[GIVEN TASK] Put the lines of the items below that run from the line holding "Task: Select the Chapitre 1 label" through the line holding "[x=80, y=127]", inclusive, into a Markdown table with the columns Row and Item line. Number the rows in order and leave out blank lines.

------------------------------------

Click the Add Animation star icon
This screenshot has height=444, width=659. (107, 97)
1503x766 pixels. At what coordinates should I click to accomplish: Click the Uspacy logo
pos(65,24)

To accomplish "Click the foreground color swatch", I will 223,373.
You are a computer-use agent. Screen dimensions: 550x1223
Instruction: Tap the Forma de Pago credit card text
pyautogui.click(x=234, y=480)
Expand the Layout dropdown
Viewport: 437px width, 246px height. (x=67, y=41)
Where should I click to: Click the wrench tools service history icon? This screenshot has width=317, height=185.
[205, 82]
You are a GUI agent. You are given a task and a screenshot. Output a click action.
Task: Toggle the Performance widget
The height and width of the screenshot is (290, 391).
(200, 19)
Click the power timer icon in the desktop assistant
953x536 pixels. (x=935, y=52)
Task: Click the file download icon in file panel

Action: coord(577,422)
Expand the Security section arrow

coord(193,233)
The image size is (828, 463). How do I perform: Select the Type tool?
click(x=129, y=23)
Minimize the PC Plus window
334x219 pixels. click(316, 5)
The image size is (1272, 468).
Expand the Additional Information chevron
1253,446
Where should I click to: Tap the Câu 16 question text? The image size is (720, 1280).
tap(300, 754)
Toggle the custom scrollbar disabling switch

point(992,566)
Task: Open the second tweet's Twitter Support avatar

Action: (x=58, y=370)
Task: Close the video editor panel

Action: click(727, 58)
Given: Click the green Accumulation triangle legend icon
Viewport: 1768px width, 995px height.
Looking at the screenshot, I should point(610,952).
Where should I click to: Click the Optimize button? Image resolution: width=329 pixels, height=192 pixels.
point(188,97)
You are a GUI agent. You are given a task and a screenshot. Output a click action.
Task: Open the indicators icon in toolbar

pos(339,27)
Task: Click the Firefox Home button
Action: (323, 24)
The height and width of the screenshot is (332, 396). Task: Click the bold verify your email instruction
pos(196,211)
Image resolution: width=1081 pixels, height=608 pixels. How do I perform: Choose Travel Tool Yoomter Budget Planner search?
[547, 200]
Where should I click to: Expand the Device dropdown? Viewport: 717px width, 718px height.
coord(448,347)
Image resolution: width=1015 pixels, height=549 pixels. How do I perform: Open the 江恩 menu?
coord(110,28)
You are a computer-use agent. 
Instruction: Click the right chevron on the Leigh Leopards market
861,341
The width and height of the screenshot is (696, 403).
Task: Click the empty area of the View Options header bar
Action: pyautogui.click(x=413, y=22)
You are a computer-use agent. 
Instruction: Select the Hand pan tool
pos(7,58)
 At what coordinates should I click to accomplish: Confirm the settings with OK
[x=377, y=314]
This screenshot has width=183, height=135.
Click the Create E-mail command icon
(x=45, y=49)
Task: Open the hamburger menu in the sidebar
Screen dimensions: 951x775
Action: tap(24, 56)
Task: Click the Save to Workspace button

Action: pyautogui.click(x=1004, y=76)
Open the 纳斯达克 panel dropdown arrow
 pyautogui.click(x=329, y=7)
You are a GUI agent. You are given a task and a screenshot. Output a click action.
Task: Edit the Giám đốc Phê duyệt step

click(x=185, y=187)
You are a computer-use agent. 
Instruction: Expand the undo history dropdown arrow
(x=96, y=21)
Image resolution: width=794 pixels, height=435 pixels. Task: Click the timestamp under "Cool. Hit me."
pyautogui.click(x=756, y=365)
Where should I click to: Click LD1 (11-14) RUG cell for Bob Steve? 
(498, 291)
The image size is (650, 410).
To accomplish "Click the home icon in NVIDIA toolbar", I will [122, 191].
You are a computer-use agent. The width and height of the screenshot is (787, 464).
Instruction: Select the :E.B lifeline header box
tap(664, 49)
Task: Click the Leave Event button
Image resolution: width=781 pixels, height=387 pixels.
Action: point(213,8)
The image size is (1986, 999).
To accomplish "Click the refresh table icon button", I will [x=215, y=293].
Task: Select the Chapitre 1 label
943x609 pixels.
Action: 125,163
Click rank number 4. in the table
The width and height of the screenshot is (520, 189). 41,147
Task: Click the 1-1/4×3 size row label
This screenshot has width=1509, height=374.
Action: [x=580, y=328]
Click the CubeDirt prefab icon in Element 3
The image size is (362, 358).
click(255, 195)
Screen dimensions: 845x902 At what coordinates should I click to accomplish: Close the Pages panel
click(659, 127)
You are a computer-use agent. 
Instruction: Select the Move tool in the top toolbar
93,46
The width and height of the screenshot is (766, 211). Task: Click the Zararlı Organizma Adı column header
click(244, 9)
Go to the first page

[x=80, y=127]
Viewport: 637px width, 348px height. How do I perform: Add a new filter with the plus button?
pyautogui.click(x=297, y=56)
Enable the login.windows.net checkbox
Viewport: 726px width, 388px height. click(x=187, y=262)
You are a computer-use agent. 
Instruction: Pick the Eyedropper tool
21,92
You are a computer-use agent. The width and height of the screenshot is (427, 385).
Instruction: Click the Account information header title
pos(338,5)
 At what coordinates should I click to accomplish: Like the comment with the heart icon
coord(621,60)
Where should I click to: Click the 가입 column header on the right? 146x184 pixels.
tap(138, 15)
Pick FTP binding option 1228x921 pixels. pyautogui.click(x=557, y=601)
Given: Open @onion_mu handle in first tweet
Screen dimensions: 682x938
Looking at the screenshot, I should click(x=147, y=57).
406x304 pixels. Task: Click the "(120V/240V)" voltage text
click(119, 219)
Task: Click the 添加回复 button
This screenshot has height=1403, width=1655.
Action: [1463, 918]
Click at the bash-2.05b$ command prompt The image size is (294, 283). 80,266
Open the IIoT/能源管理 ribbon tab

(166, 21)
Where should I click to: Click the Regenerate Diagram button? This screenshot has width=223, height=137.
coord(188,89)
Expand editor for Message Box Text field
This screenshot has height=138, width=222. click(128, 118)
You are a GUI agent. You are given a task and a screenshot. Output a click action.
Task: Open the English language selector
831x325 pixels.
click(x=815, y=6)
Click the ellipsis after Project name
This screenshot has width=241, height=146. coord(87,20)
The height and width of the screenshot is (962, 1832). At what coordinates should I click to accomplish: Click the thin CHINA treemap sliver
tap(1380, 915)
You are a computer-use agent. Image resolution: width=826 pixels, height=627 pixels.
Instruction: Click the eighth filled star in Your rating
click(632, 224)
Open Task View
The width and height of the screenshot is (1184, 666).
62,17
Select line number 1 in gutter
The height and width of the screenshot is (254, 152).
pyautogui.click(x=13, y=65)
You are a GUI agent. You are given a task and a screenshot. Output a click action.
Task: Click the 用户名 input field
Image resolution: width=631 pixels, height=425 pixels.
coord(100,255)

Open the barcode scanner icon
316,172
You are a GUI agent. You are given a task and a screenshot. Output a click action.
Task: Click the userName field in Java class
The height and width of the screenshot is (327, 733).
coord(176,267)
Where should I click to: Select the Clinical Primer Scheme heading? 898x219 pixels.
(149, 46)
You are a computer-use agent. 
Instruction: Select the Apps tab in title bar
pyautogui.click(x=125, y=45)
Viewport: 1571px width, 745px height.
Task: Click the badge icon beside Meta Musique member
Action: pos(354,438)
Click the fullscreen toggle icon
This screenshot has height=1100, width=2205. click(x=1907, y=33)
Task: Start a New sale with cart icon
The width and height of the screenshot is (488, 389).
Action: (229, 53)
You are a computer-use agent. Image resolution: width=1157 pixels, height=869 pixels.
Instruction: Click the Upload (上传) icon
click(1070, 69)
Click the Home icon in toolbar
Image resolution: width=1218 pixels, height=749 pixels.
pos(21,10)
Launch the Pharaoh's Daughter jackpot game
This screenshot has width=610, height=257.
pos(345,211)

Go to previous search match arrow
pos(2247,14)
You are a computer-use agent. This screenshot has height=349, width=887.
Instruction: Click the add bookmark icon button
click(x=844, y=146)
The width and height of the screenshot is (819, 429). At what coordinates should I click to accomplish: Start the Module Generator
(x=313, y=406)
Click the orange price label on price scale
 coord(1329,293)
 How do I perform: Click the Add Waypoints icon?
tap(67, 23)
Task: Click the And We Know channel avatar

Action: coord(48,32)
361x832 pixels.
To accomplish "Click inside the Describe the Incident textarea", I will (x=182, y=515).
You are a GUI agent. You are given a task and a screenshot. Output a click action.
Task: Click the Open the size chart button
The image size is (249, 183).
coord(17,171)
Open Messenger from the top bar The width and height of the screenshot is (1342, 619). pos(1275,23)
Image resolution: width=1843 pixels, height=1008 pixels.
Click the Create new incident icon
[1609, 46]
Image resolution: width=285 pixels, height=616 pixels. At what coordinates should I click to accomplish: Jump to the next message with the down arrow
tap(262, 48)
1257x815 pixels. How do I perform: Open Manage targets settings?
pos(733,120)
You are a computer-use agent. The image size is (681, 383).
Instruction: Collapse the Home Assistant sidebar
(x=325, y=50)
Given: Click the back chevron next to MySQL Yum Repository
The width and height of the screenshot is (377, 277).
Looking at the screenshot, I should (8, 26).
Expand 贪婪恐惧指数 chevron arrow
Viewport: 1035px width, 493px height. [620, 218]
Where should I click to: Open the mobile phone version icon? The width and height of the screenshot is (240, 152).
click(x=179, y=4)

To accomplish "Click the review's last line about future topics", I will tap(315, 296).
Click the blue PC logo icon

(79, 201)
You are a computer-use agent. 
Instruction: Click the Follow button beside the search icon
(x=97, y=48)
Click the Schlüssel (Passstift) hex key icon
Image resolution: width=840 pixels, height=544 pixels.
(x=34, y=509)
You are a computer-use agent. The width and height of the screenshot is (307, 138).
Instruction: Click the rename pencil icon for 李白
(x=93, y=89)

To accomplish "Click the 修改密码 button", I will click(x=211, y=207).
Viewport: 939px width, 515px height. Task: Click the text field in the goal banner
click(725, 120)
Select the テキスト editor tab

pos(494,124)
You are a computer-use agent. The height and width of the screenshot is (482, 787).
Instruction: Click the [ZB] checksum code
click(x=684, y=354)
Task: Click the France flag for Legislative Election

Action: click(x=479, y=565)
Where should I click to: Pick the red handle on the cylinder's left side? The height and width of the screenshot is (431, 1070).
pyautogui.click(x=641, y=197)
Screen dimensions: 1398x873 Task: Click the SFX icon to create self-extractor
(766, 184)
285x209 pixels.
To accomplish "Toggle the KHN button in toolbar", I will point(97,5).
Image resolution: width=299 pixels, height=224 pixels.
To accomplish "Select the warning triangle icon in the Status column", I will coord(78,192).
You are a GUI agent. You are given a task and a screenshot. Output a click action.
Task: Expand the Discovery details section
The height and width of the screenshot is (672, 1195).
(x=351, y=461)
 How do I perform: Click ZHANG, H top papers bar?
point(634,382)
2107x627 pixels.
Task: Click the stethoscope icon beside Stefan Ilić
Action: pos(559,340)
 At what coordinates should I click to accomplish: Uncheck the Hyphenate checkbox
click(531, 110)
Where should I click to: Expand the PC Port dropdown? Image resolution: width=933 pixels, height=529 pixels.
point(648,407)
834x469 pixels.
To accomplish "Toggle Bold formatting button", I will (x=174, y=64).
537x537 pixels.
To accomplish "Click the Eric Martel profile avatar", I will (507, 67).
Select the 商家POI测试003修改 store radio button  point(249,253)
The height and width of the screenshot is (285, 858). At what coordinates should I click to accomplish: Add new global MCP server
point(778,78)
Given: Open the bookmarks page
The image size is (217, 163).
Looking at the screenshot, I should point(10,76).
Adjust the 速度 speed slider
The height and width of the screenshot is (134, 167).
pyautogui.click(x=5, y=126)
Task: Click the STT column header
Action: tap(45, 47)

------------------------------------

[THE OUTPUT]
| Row | Item line |
|---|---|
| 1 | Task: Select the Chapitre 1 label |
| 2 | 943x609 pixels. |
| 3 | Action: 125,163 |
| 4 | Click rank number 4. in the table |
| 5 | The width and height of the screenshot is (520, 189). 41,147 |
| 6 | Task: Click the 1-1/4×3 size row label |
| 7 | This screenshot has width=1509, height=374. |
| 8 | Action: [x=580, y=328] |
| 9 | Click the CubeDirt prefab icon in Element 3 |
| 10 | The image size is (362, 358). |
| 11 | click(255, 195) |
| 12 | Screen dimensions: 845x902 At what coordinates should I click to accomplish: Close the Pages panel |
| 13 | click(659, 127) |
| 14 | You are a computer-use agent.  |
| 15 | Instruction: Select the Move tool in the top toolbar |
| 16 | 93,46 |
| 17 | The width and height of the screenshot is (766, 211). Task: Click the Zararlı Organizma Adı column header |
| 18 | click(244, 9) |
| 19 | Go to the first page |
| 20 | [x=80, y=127] |